> _The task_
Drop the pictures from the entries below, then reproduce the rest exactly.

> _Stored data entries_
__________________________________________________
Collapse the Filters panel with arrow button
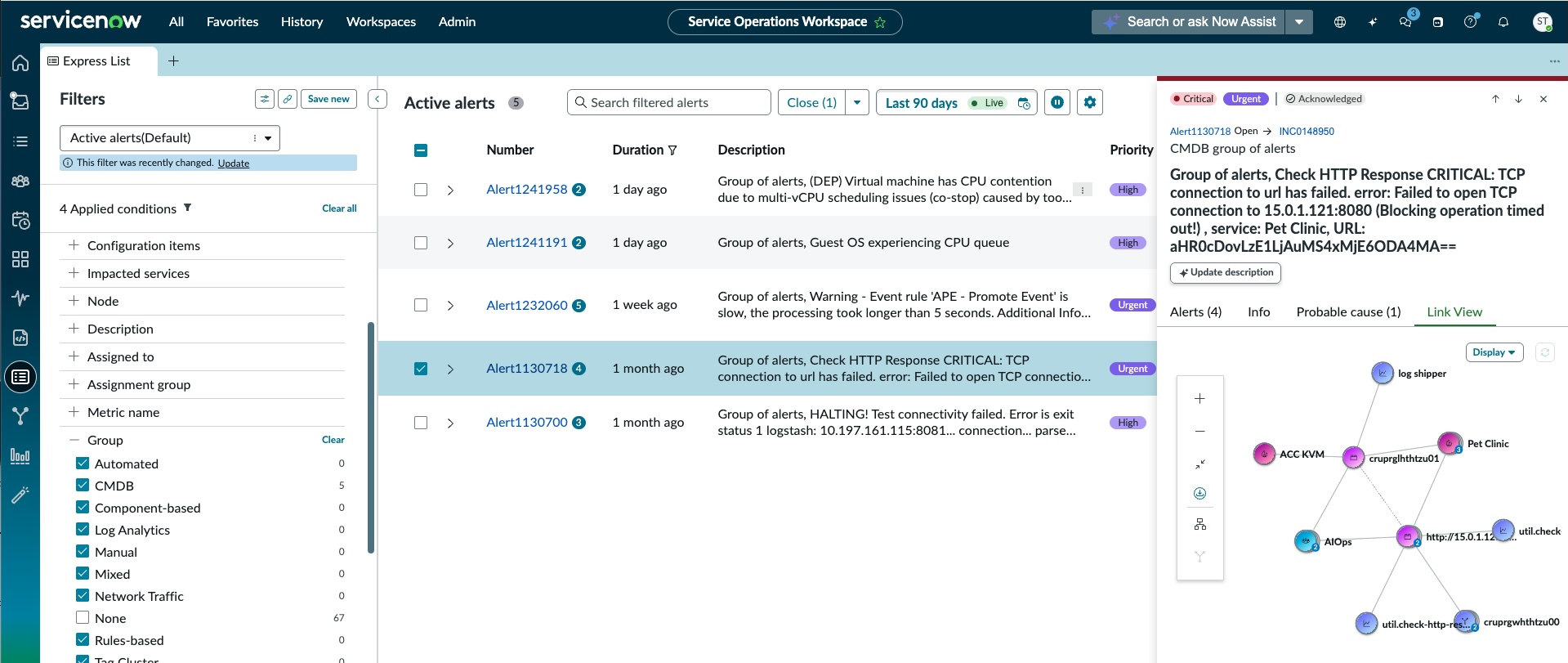 [377, 99]
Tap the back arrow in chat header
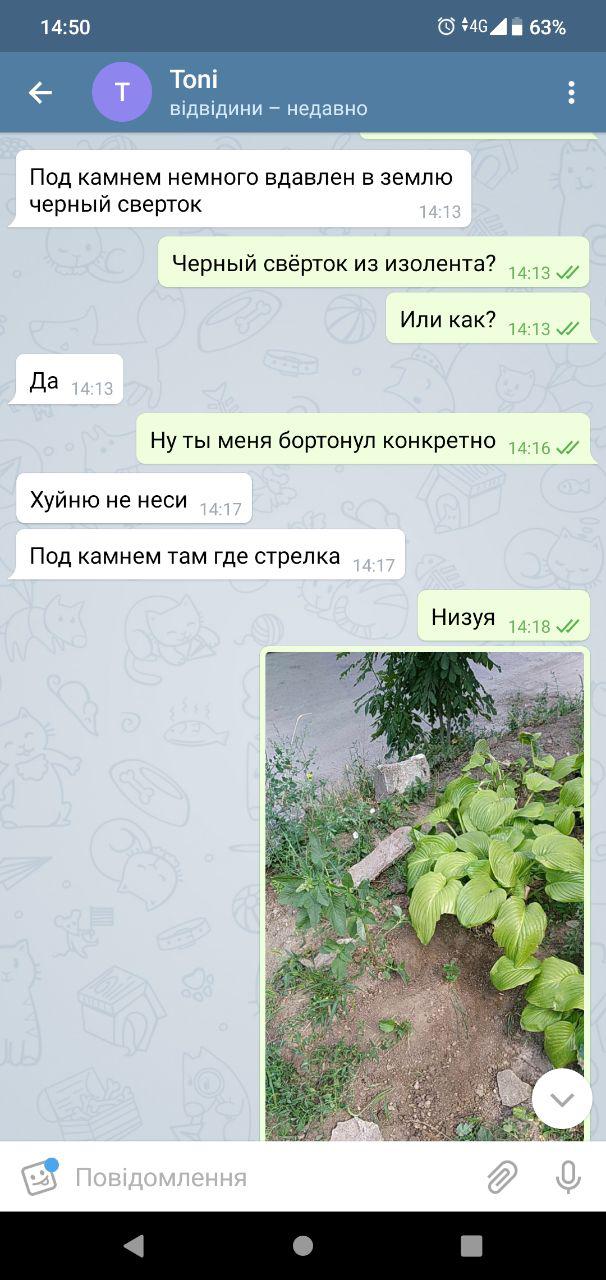The image size is (606, 1280). point(40,93)
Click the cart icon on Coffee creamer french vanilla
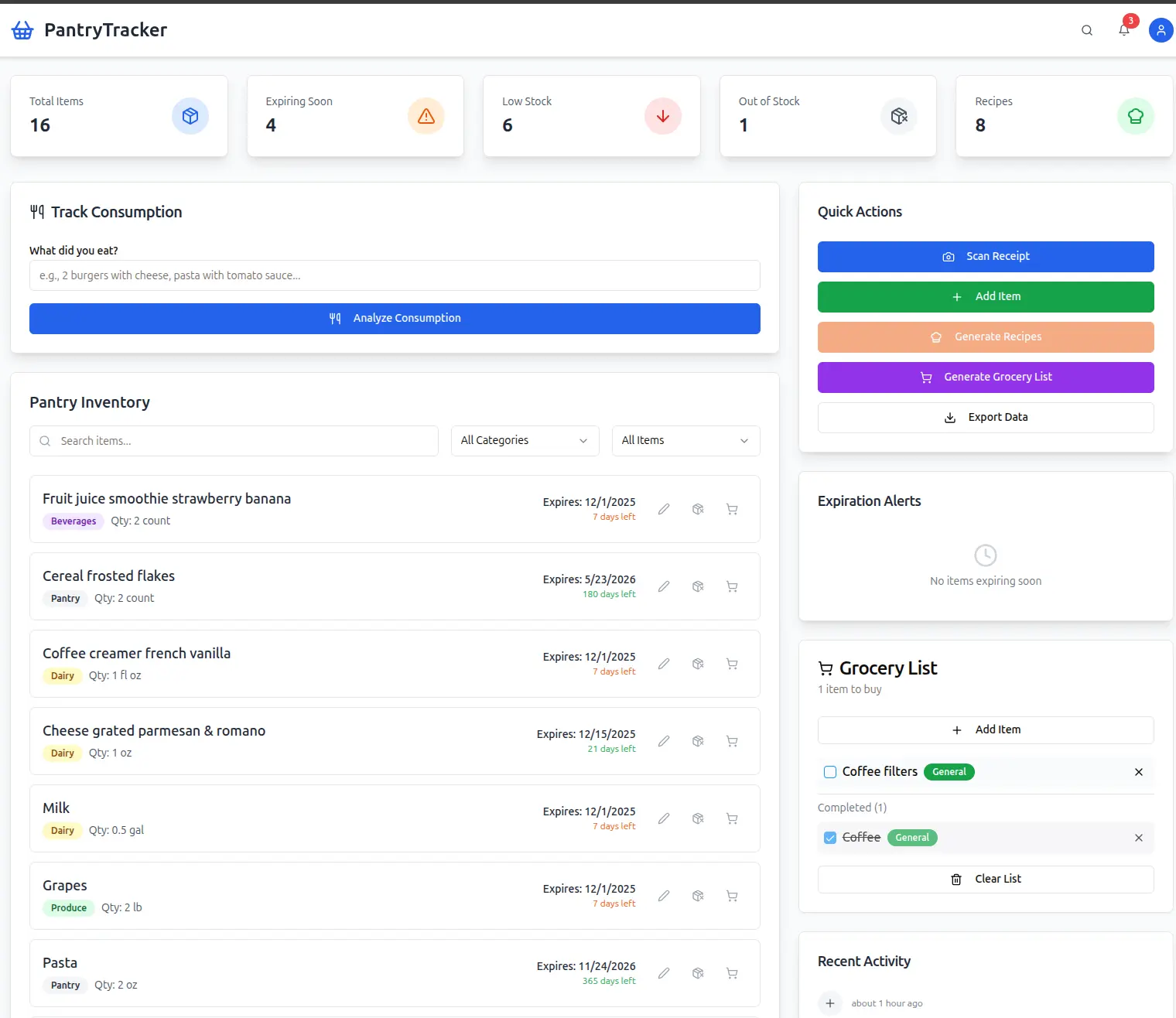Image resolution: width=1176 pixels, height=1018 pixels. [732, 664]
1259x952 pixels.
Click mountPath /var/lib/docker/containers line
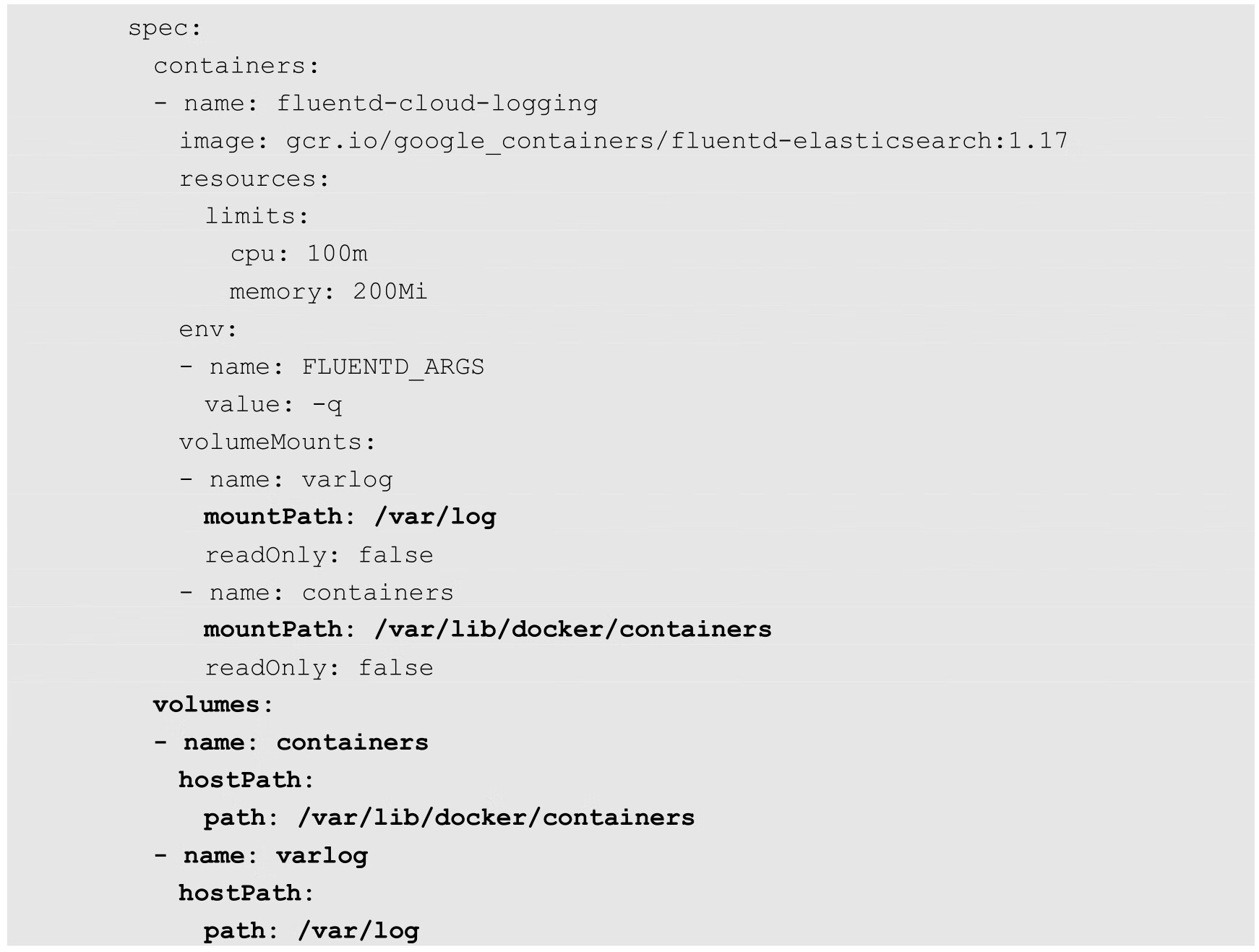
__________________________________________________
> _Exercise output_
Collapse the Filters panel with arrow button
 [377, 99]
Tap the back arrow in chat header
The image size is (606, 1280). point(40,93)
Click the cart icon on Coffee creamer french vanilla
Image resolution: width=1176 pixels, height=1018 pixels. [732, 664]
1259x952 pixels.
Click mountPath /var/lib/docker/containers line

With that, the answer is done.